= Beginning of Section =

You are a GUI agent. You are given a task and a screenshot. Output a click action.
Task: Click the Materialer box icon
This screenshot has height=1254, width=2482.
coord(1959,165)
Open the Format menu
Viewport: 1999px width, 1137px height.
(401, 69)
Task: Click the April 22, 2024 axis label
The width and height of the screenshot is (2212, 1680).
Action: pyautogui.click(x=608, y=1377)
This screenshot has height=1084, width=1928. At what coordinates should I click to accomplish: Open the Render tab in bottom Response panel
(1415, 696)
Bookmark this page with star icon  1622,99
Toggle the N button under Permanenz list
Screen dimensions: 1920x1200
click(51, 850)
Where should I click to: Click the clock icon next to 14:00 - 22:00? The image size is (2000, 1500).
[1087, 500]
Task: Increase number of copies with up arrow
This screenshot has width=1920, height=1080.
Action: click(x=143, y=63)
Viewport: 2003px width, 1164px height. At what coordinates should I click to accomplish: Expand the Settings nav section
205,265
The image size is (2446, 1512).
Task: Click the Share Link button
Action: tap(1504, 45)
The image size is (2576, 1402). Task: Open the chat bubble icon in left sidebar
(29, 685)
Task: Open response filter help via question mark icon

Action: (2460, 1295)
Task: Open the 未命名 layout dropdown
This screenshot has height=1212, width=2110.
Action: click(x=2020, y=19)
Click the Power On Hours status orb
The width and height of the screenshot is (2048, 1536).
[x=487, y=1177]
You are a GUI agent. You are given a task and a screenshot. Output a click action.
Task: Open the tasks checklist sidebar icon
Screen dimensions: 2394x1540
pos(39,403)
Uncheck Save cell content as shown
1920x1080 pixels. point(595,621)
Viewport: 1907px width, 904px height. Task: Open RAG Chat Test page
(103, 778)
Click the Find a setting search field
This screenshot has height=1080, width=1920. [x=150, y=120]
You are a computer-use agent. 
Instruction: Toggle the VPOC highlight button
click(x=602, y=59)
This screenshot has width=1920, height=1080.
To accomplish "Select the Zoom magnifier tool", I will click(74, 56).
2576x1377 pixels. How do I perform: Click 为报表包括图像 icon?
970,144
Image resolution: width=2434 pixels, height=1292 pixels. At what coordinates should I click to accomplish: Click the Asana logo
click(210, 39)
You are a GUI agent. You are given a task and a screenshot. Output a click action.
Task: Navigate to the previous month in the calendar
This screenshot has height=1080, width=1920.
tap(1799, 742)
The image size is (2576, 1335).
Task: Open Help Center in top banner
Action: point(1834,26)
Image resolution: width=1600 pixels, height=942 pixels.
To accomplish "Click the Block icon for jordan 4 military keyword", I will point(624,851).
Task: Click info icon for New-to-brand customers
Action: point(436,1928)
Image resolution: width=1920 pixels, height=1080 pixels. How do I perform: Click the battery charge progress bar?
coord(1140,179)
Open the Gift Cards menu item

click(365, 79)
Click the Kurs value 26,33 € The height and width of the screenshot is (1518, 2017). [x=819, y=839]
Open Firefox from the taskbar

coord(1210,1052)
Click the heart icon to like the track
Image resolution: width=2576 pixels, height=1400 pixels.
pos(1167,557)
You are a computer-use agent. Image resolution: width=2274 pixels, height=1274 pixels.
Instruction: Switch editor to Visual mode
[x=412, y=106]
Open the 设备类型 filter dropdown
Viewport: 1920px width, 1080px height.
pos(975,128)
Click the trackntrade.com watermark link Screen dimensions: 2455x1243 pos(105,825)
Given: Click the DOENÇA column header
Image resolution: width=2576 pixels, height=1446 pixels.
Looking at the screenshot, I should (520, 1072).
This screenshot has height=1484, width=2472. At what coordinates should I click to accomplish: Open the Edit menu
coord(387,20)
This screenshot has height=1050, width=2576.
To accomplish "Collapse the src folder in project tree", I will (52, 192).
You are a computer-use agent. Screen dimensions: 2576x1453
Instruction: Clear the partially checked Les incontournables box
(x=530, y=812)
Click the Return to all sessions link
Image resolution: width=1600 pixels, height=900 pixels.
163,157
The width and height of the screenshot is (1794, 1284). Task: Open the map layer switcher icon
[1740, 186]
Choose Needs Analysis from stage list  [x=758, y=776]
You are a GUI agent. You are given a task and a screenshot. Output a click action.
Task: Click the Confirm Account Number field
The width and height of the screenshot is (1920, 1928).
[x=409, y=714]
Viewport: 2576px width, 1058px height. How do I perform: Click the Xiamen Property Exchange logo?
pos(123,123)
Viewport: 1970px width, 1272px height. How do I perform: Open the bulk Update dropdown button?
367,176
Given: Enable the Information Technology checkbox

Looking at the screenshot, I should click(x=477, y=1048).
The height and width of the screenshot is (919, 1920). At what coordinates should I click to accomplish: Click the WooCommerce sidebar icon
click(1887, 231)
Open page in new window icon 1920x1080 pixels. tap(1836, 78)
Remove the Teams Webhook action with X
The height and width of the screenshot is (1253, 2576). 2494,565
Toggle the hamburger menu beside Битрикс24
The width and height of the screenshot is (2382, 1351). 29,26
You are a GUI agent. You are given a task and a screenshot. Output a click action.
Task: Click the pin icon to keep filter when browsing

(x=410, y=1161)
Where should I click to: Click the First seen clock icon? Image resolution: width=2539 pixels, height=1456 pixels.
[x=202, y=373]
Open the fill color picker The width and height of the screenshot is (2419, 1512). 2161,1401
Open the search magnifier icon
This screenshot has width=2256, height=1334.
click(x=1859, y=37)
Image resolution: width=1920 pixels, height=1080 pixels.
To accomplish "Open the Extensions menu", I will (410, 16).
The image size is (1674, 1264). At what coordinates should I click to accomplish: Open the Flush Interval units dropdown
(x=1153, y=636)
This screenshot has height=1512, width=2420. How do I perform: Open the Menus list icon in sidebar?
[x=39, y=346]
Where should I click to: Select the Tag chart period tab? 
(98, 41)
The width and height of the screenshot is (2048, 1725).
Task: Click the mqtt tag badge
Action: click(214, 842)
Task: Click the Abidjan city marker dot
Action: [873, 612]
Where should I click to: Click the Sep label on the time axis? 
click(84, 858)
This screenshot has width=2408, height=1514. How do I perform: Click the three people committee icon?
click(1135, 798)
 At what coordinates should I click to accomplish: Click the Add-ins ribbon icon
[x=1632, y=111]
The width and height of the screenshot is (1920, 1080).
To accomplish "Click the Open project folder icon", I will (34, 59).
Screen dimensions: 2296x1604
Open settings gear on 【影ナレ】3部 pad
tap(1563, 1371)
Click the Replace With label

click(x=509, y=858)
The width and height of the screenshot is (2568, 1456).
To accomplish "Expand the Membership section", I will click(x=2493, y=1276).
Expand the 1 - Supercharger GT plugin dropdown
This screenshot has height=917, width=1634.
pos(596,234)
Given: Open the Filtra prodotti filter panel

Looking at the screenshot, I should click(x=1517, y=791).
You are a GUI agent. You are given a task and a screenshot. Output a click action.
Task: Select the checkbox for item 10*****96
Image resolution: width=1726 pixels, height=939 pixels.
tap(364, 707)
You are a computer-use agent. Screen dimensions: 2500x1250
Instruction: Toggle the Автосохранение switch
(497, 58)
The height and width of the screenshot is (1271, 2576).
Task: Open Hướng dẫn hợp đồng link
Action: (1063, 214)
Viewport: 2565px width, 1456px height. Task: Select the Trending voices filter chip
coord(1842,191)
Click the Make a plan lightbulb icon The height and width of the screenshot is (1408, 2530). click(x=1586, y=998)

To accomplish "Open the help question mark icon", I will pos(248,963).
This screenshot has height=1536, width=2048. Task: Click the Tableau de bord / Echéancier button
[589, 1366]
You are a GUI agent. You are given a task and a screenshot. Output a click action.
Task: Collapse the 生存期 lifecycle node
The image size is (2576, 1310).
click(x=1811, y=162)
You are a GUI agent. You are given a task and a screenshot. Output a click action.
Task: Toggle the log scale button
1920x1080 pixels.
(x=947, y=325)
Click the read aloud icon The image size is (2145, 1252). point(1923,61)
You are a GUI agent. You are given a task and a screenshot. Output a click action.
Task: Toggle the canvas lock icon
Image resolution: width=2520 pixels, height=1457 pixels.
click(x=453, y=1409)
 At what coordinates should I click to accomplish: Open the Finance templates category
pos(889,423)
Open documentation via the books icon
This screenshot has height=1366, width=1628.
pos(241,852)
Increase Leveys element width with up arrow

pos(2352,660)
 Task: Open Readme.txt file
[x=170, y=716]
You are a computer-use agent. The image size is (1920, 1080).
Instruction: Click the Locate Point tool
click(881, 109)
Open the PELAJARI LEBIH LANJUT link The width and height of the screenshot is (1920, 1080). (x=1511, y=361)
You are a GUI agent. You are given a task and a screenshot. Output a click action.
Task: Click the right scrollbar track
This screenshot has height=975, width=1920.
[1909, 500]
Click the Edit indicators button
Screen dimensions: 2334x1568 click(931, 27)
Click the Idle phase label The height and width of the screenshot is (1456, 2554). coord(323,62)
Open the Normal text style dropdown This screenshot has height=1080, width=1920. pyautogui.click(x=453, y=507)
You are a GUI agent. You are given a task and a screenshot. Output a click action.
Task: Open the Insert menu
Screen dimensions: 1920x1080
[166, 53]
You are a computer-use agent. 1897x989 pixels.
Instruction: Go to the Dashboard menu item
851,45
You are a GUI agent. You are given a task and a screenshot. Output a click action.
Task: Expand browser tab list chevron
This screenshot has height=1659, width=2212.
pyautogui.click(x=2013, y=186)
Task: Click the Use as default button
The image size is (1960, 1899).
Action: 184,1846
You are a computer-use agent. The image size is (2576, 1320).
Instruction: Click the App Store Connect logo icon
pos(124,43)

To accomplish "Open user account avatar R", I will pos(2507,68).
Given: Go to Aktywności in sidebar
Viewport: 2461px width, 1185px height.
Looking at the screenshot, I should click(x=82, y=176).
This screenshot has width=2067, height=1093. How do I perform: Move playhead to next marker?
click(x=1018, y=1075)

= End of Section =

▶ WORK INSTRUCTION
Above are the entries. Output exactly the lines beginning with the line that has "Open the Format menu" and ending with the line that has "Task: Increase number of copies with up arrow".

▶ EXPECTED ANSWER
Open the Format menu
Viewport: 1999px width, 1137px height.
(401, 69)
Task: Click the April 22, 2024 axis label
The width and height of the screenshot is (2212, 1680).
Action: pyautogui.click(x=608, y=1377)
This screenshot has height=1084, width=1928. At what coordinates should I click to accomplish: Open the Render tab in bottom Response panel
(1415, 696)
Bookmark this page with star icon  1622,99
Toggle the N button under Permanenz list
Screen dimensions: 1920x1200
click(51, 850)
Where should I click to: Click the clock icon next to 14:00 - 22:00? The image size is (2000, 1500).
[1087, 500]
Task: Increase number of copies with up arrow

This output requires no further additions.